Bloomberg Markets Magazine Profiles Hugh Hendry

by Trader Mark, Fund My Mutual Fund

I was an 'early adopter' of Hugh Hendry, highlighting him on these virtual pages before he became fashionable to print within the financial blogosphere.  Anyone who is this acerbic (sometimes unfairly so), but in a transparent and honest manner is someone I can get behind.  As always, watching a video of Hugh is 50x better than reading anything about him, but for now we are left with a write up - although an in depth one - on the man behind the wit.  Some surprises for me was his relative youth (41) and his relative low amount of assets (just over $200M in his flagship fund), especially in relation to the publicity he has received the past 2 years.  Then again, secrecy is more treasured in the hedge fund world than in other investment veins where 'talking your book' is not only encouraged, but a standard operating procedure.

There are some investing themes within the article (betting against China rather than Europe because the cost for European bearish bets has skyrocketed), and some explanation for a relatively poor 2010.  Since there is no real way to bet against Chinese stocks within the country he has an interesting strategy.  Whatever the case he is a real "hedge" fund manager, unlike the hordes of American beta chasing leveraged mutual funds masquerading as hedge funds - but exposed as nothing of the like in 2008.

Some highlights from the Bloomberg article:

  • Provocative statements and aggressive positions are Hendry hallmarks. The 41-year-old fund manager says he’s proud to have profited from trading interest-rate options after the near collapse of the European and U.S. banking systems.

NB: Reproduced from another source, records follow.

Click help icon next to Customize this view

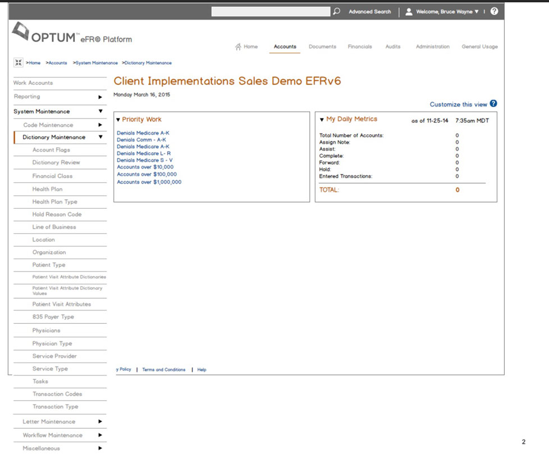(493, 104)
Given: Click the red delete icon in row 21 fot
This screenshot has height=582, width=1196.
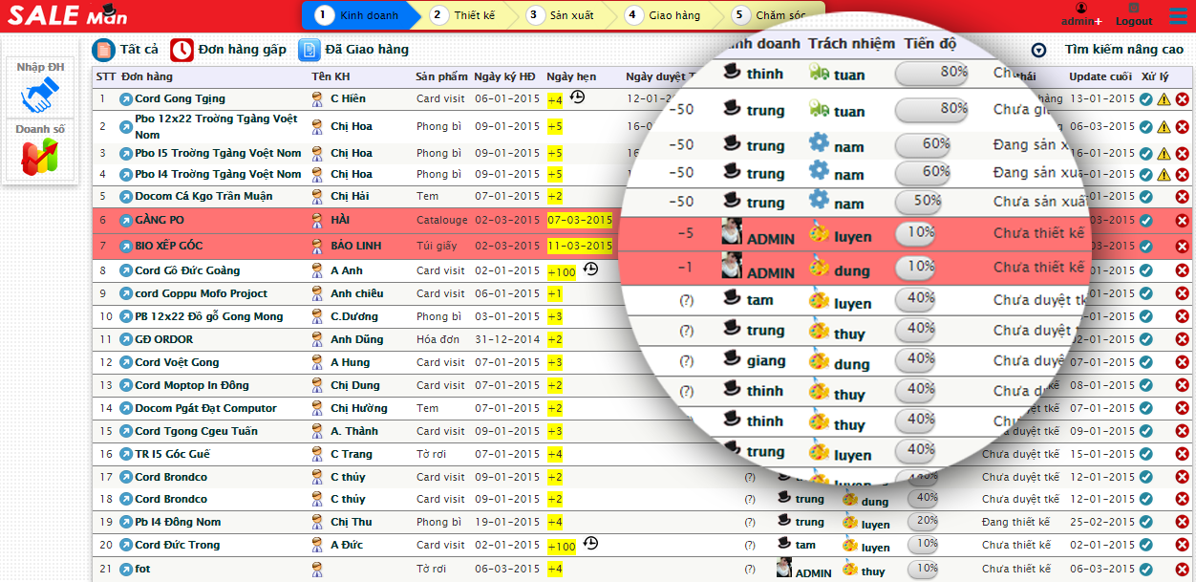Looking at the screenshot, I should coord(1182,569).
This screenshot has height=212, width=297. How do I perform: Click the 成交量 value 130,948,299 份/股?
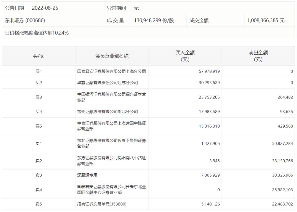click(x=155, y=20)
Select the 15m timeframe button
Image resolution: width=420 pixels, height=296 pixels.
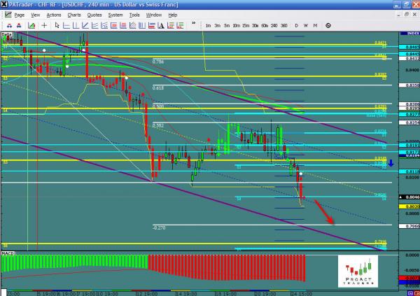[x=246, y=26]
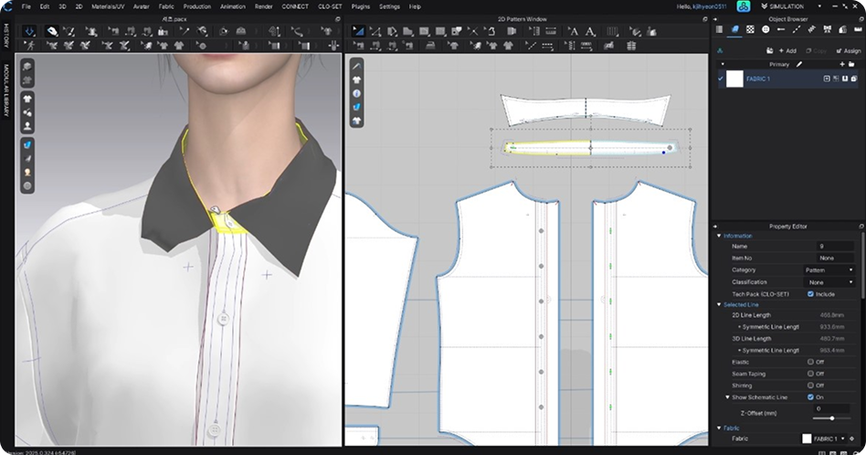Click the CLO-SET trefoil icon in title bar

click(x=744, y=6)
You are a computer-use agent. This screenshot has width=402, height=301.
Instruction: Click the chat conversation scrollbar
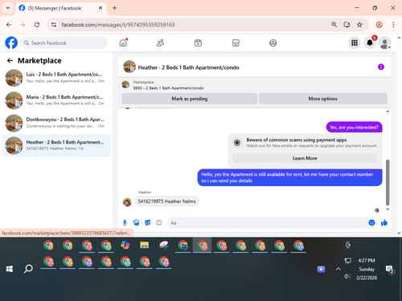[388, 182]
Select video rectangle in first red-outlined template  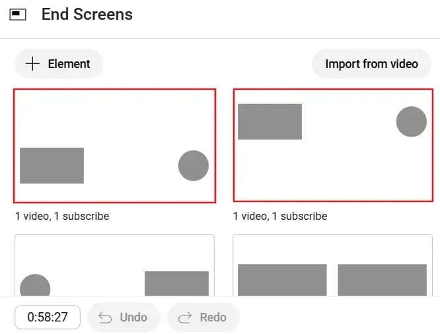pyautogui.click(x=52, y=166)
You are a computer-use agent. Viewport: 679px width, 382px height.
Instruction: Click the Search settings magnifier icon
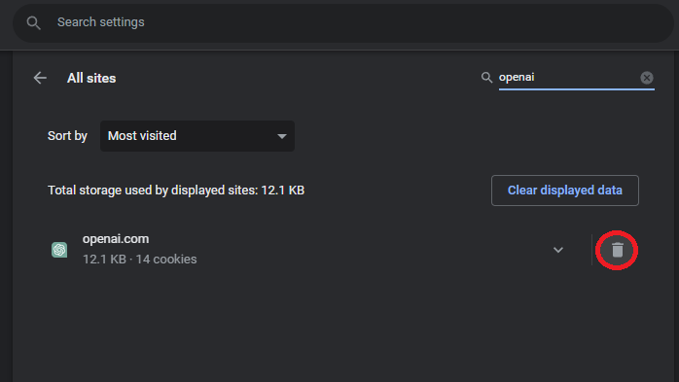(x=33, y=22)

His chaos play triggered a public spat with European Union lawmaker Poul Nyrup Rasmussen, a former Danish prime minister, who is driving efforts to regulate hedge funds.  The fund manager dismissed Rasmussen as one of Europe’s “champagne socialists” determined to penalize success.
  • “The truth today has become unpalatable, and these jokers don’t want to hear it,” Hendry said in a riposte to Rasmussen, who is president of the Party of European Socialists. “They are now afraid because the magnitude of the problem confronting Greece is now greater than these guys and their ability to respond to it.”
  • Hendry’s Eclectica Fund, which bets on broad global macroeconomic indicators, gained the notice of investors in 2008 when it posted a 31.2 percent return, in a year when the Standard & Poor’s 500 Index dropped 38.5 percent.  As of Nov. 30, 2010, the $233 million Eclectica Fund had climbed 119.3 percent since its inception in 2002.
  • “It’s not our year (2010); nothing profoundly bad has happened,” said Hendry in mid-December, projecting that his total 2010 gain would be about 5 percent.
  • Hendry isn’t always right. In 2006 and 2007, before the financial crisis, his flagship hedge fund underperformed the HFRX Macro Index, a benchmark of rival funds. (was he wrong? or just early?) In 2009, when funds tracking the S&P 500 returned about 23 percent, Hendry lost 8 percent -- his worst performance since the fund’s inception.
  • Hendry isn’t always right. In 2006 and 2007, before the financial crisis, his flagship hedge fund underperformed the HFRX Macro Index, a benchmark of rival funds. In 2009, when funds tracking the S&P 500 returned about 23 percent, Hendry lost 8 percent -- his worst performance since the fund’s inception.
  • “In a way, he’s real hedge material,” says Jacob Schmidt...... “Hedge-fund material should not be mainstream -- it should be different. That explains his performance. In difficult markets, you’re getting fantastic performance. In good markets, you might get disappointing performance.”
  • Now, Hendry is focusing his rhetoric -- and investing strategy -- on a bigger target: China. He’s betting that growth in the world’s No. 2 economy will collapse because of rampant real-estate speculation, sending shock waves through Asia and beyond.
  • The problem, Hendry says, is that China’s gross domestic product growth isn’t matched by wealth creation at home. In his doom-laden scenario, a plunge in Chinese stock prices and property values will be exacerbated by a softening demand for the country’s exports, triggering an extended period of global deflation and slower growth.
  • Hendry, a combative Scotsman, is betting against China in an unusual way, by snapping up credit-default-swap protection on bonds issued by Japanese industrial companies, which have benefited from China’s construction boom. Hendry is convinced that Japanese banks are selling such protection too cheaply.  If the Japanese corporate bond CDS spreads widen to equal or surpass their record highs of 2009, Hendry’s fund could rise by as much as 50 percent, he says.
  • Hendry’s bets on Japan have a time horizon of between two and five years, indicating that he expects China to crash sometime before 2015.
  • Having ridden Europe's sovereign-debt crisis in early 2010, Hendry says he won’t be joining the speculators seeking to profit from the euro’s current troubles.  “Because the euro problem is known, the cost of insuring against it is very high,” he says. “If I defray into Asia, I think I’m buying something very similar but at 80 to 90 percent less. If it all goes belly up, I’m going to make 50 percent.”